7.2 extracting b miniband samples from the joint distribution; wherein the b miniband samples extracted in the joint distribution are denoted (x) ⁽¹⁾ ,y ⁽¹⁾ ),...,(x ^(b) ,y ^(b) ) Obeying joint probability distribution

7.3 extracting b samples from the Y edge distribution; wherein the b samples extracted from the Y edge distribution are recorded asObeying the joint probability distribution->

7.4, evaluating the mutual information lower bound; the mutual information lower bound calculation formula is as follows:

7.5 correcting the deviation correction gradient by EMA; wherein the EMA correction bias correction gradient is expressed as:

7.6, updating parameters of the neural network; wherein the parameters of the updated neural network are

7.7 repeating the steps 7.1 to 7.6 until the convergence condition is reached.

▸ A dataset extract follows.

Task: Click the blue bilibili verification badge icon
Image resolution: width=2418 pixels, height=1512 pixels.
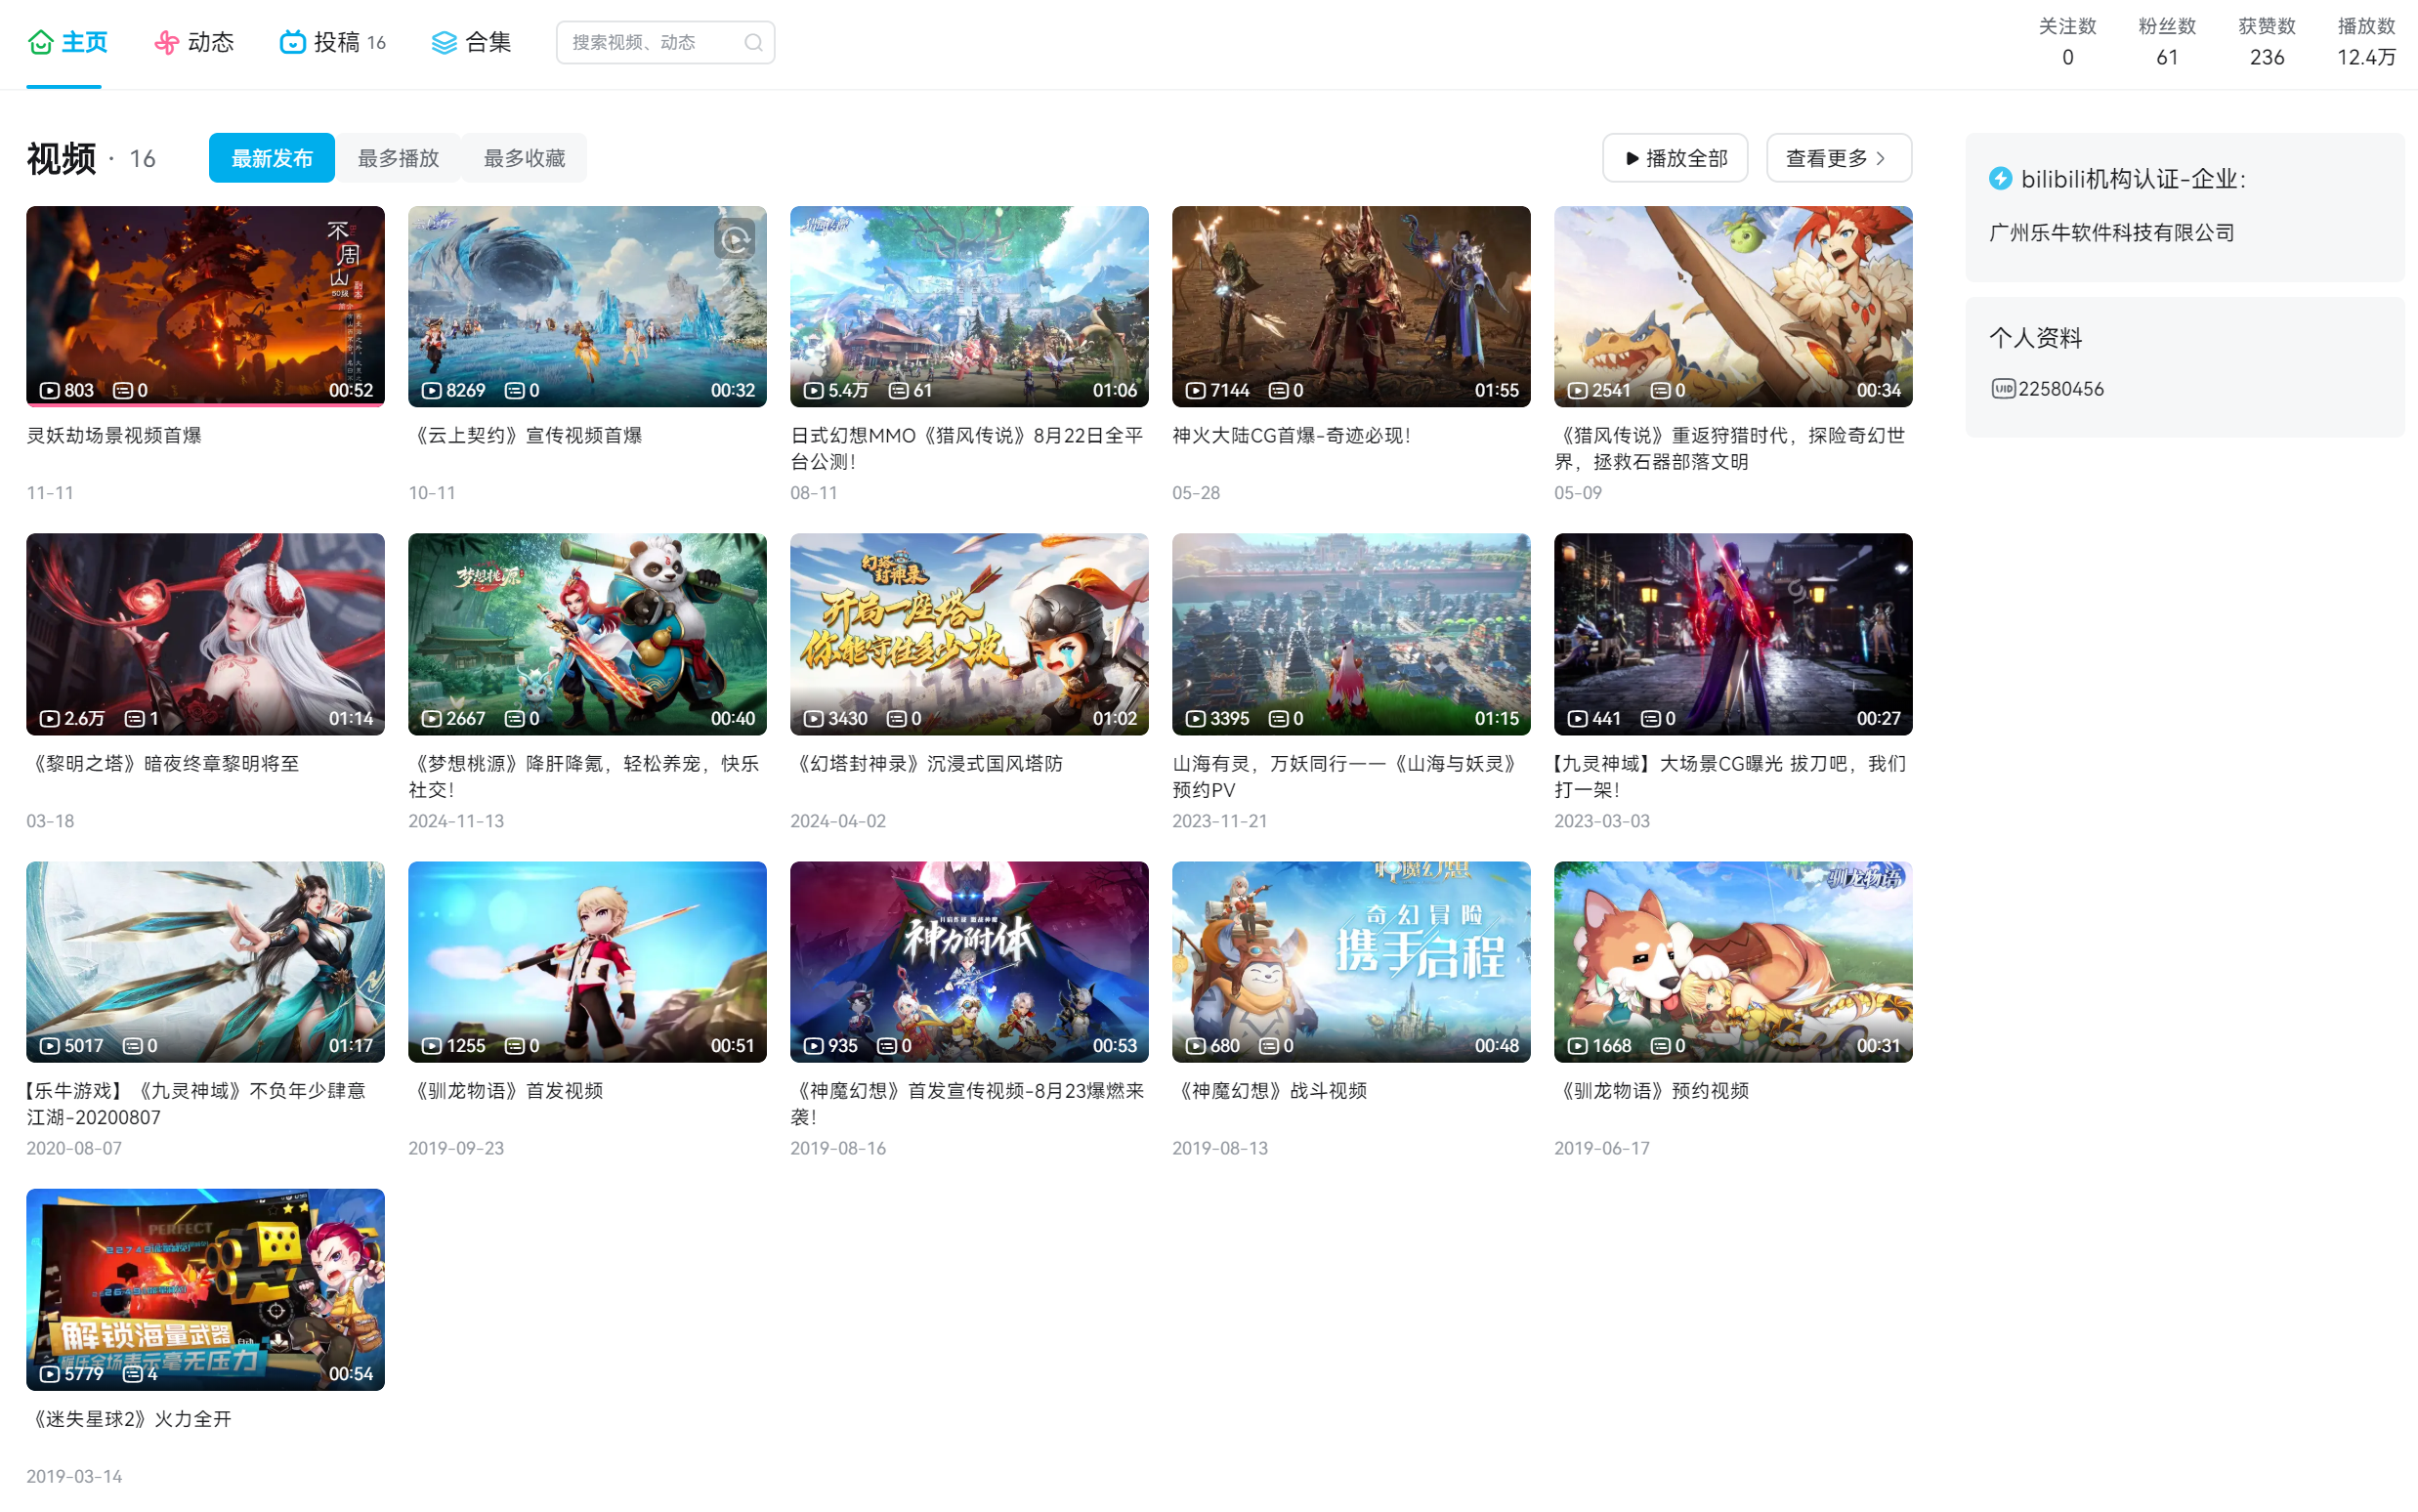Action: pyautogui.click(x=2000, y=179)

8. The power distribution network multi-harmonic source identification method as in claim 7 wherein the lower bound of mutual information between X and Y is calculated using KL divergence calculated using dual form:

where T is a function defined on X Y that all makes two expectations finite;and I (X; Y) is not less than I _θ (X,Y)；/>Is the amount of neural information and is expressed by referring to the gradient formulaDescent to maximize;

wherein the mutual information deep learning model can be realized byFormula (VI)To express, wherein->The empirical distribution of distribution P given n independent samplings is represented.

9. A power distribution network multi-harmonic source identification system, comprising:

the harmonic voltage acquisition unit is used for acquiring harmonic voltage signals generated by superposition of a plurality of harmonic sources on the PCC node and measuring harmonic voltage values;

the harmonic current estimation unit is used for separating a fast variation component and a slow variation component in the harmonic voltage signal and estimating a harmonic current value injected by the PCC node based on the fast variation component;

the main harmonic source identification unit is used for leading the obtained harmonic current value and the harmonic voltage value into a pre-trained mutual information deep learning model to obtain a mutual information value between the harmonic current emitted by each harmonic source and the harmonic voltage of the PCC node, and identifying a main harmonic source according to each obtained mutual information value.